Text section
Log in

View Full Version : RegExp weirdness



jscheuer1
03-30-2009, 03:50 PM
Consider this:


<?php
$theBack = $_SERVER["HTTP_REFERER"];
$thePat1 = "/^http:\/(\/www\.)|(\/)some\.com/";
$thePat2 = "/^(http:\/\/some\.com)|(http:\/\/www\.some\.com)/";
if(eregi($thePat1, $theBack))
echo $theBack . ' pat one';
if(eregi($thePat2, $theBack))
echo $theBack . ' pat two';
?>

Shouldn't these two patterns match the same strings:

http://www.some.com/whatever

and:

http://some.com/whatever

If not, why not?

In my test environment, thePat1 matches http://some.com and thePat2 matches http://www.some.com

The result being that I'm not 100% sure that either can be relied upon to exclude other domains. Is there a better approach to this. I just want to make sure that the referring document is from the same domain before writing out a back button to that page.

JasonDFR
03-30-2009, 04:33 PM
$theBack = 'http://www.|/some.com/'; // Matches pat1 also

I'll try to work out one pattern that matches both later. I think that when using the | pipe you need to be inside parenthesis.

For example:



(this | that) // not (this) | (that)

I'm no regex expert, but I love trying to figure them out.

Just to be clear, you would like one regex that matches both http://some.com and http://www.some.com ?

JasonDFR
03-30-2009, 05:47 PM
I came up with this:


<?php

$match = 'http://some.com/';

$pat = '/^http:\/\/(www.|)some.com\//';

if ( preg_match($pat, $match) ) {
echo 'Match!<br>';
echo 'Pat: ' . $pat . '<br>';
echo 'Match: ' . $match;
} else {
echo 'no match';
}

exit;

As always I would love to see other regexs. Especially if they are more elegant. hehe...

jscheuer, let me know if this works for you. And BTW, use preg, not ereg.

Schmoopy
03-30-2009, 10:10 PM
So the "(www.|)" is like saying "www." or "" right? Either this or nothing?

Work order a
In the forum thread, which function does JasonDFR say to use instead of ereg?

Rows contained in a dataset
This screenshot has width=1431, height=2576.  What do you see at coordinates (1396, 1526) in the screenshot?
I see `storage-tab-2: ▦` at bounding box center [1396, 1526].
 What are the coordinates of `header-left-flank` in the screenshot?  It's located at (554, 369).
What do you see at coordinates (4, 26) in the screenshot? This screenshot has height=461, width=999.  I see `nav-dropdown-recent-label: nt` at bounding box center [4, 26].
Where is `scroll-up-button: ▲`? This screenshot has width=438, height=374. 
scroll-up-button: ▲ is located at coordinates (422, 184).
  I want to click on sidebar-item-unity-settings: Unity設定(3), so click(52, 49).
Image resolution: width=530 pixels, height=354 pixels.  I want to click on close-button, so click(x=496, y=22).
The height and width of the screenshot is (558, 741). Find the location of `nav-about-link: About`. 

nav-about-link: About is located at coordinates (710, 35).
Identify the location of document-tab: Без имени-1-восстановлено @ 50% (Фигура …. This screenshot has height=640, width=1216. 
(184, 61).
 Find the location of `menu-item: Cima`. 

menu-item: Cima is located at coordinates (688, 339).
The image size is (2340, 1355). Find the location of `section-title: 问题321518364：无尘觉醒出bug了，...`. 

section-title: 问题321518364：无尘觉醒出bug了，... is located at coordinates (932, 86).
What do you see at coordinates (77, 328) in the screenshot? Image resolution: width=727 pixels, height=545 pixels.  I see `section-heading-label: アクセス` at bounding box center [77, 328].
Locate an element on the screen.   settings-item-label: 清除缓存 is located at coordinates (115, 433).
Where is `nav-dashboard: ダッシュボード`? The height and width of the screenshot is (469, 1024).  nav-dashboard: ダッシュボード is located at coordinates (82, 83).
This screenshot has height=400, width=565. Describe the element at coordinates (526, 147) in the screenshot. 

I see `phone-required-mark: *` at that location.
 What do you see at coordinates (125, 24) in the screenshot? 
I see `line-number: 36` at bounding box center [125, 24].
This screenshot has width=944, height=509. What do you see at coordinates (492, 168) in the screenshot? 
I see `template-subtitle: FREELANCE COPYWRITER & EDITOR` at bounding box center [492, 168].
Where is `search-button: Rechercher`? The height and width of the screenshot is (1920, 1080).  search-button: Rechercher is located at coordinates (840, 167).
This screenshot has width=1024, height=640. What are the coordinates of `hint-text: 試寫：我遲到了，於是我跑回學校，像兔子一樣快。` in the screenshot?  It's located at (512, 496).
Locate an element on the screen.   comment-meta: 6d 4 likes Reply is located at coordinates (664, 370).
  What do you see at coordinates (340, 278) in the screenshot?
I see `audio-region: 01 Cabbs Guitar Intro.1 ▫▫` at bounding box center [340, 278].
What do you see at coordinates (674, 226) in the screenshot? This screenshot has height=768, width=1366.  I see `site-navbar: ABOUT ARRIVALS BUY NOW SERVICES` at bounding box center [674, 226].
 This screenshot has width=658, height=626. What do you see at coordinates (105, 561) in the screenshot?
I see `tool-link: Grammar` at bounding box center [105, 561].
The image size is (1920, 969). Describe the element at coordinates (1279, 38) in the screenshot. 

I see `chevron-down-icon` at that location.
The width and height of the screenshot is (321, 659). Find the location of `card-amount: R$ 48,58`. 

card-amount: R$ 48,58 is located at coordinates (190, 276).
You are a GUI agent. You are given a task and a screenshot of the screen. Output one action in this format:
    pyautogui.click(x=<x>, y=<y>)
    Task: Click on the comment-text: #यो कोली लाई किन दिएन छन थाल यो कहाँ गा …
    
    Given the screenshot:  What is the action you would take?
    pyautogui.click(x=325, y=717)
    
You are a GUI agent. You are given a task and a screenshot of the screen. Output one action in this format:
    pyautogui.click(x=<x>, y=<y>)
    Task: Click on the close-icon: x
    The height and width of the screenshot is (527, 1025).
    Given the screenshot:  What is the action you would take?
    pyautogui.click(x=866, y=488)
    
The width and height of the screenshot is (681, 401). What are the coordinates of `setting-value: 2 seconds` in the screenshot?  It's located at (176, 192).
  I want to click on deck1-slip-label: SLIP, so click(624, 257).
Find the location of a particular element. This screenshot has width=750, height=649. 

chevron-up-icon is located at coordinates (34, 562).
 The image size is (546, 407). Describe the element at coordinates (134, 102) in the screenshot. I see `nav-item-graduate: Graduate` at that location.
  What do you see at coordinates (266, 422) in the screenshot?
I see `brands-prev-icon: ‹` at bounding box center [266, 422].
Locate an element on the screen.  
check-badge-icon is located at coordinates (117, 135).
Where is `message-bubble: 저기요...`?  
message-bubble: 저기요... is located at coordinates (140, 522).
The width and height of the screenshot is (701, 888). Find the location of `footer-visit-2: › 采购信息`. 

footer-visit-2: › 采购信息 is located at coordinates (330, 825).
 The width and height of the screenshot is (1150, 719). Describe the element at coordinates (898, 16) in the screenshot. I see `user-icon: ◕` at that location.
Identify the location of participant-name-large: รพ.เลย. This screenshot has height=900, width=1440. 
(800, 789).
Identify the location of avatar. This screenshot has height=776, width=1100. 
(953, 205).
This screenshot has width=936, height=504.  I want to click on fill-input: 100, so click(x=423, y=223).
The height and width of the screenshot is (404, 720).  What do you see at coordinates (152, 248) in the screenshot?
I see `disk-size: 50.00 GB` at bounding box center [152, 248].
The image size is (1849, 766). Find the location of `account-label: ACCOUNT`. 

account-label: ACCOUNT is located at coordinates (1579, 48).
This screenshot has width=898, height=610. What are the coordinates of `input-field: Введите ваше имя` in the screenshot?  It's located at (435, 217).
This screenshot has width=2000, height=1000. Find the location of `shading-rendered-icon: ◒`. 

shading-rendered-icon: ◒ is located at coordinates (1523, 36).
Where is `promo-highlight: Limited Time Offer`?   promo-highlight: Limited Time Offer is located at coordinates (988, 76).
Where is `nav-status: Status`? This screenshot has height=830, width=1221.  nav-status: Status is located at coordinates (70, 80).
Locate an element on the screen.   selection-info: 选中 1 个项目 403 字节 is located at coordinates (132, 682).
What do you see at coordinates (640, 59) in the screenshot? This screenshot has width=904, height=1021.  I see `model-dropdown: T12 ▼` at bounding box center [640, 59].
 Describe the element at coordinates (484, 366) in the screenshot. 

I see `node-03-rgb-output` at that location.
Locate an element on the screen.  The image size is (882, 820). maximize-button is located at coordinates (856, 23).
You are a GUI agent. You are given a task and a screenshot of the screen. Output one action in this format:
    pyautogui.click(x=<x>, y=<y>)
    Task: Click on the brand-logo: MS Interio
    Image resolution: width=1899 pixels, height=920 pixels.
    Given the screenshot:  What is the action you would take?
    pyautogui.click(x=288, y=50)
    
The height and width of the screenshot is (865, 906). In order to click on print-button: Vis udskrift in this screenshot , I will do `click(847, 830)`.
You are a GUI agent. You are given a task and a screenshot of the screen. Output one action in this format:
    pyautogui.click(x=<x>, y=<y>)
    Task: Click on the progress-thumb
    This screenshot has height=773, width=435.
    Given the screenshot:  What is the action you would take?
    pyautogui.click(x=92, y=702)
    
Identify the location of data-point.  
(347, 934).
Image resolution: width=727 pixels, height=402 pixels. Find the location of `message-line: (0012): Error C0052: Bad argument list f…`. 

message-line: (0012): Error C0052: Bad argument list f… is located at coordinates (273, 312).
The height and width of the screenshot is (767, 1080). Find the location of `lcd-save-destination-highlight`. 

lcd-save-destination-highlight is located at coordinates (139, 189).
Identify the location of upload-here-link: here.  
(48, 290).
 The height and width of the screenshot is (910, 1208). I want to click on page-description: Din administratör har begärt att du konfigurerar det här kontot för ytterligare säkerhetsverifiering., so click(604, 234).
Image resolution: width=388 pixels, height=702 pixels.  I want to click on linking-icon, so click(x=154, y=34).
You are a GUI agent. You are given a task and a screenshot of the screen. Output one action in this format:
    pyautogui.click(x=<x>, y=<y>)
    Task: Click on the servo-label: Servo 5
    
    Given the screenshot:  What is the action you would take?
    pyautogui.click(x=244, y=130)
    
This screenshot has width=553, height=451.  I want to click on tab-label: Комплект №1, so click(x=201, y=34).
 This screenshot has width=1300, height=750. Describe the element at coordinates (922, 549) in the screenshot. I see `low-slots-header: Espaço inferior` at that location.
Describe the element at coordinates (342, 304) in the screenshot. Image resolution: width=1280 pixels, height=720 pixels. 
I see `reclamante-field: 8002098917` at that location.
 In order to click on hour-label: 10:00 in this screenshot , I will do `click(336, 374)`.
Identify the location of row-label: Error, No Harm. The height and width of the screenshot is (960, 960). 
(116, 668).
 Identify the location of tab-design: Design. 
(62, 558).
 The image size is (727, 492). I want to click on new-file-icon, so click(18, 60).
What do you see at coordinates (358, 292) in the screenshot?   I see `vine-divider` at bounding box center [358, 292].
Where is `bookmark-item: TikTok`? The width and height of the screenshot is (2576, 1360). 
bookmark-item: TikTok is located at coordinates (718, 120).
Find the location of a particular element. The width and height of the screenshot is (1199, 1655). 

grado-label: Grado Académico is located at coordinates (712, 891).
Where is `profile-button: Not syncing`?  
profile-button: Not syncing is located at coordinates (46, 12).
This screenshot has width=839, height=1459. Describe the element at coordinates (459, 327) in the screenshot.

Work order b
Turn the rows, from the first one up to and including the line with "menu-item: Cima is", into a JSON list of strings with one string per line and blank lines omitted.

Exercise output a
preg

Exercise output b
[
  "This screenshot has width=1431, height=2576.  What do you see at coordinates (1396, 1526) in the screenshot?",
  "I see `storage-tab-2: ▦` at bounding box center [1396, 1526].",
  " What are the coordinates of `header-left-flank` in the screenshot?  It's located at (554, 369).",
  "What do you see at coordinates (4, 26) in the screenshot? This screenshot has height=461, width=999.  I see `nav-dropdown-recent-label: nt` at bounding box center [4, 26].",
  "Where is `scroll-up-button: ▲`? This screenshot has width=438, height=374. ",
  "scroll-up-button: ▲ is located at coordinates (422, 184).",
  "  I want to click on sidebar-item-unity-settings: Unity設定(3), so click(52, 49).",
  "Image resolution: width=530 pixels, height=354 pixels.  I want to click on close-button, so click(x=496, y=22).",
  "The height and width of the screenshot is (558, 741). Find the location of `nav-about-link: About`. ",
  "nav-about-link: About is located at coordinates (710, 35).",
  "Identify the location of document-tab: Без имени-1-восстановлено @ 50% (Фигура …. This screenshot has height=640, width=1216. ",
  "(184, 61).",
  " Find the location of `menu-item: Cima`. ",
  "menu-item: Cima is located at coordinates (688, 339)."
]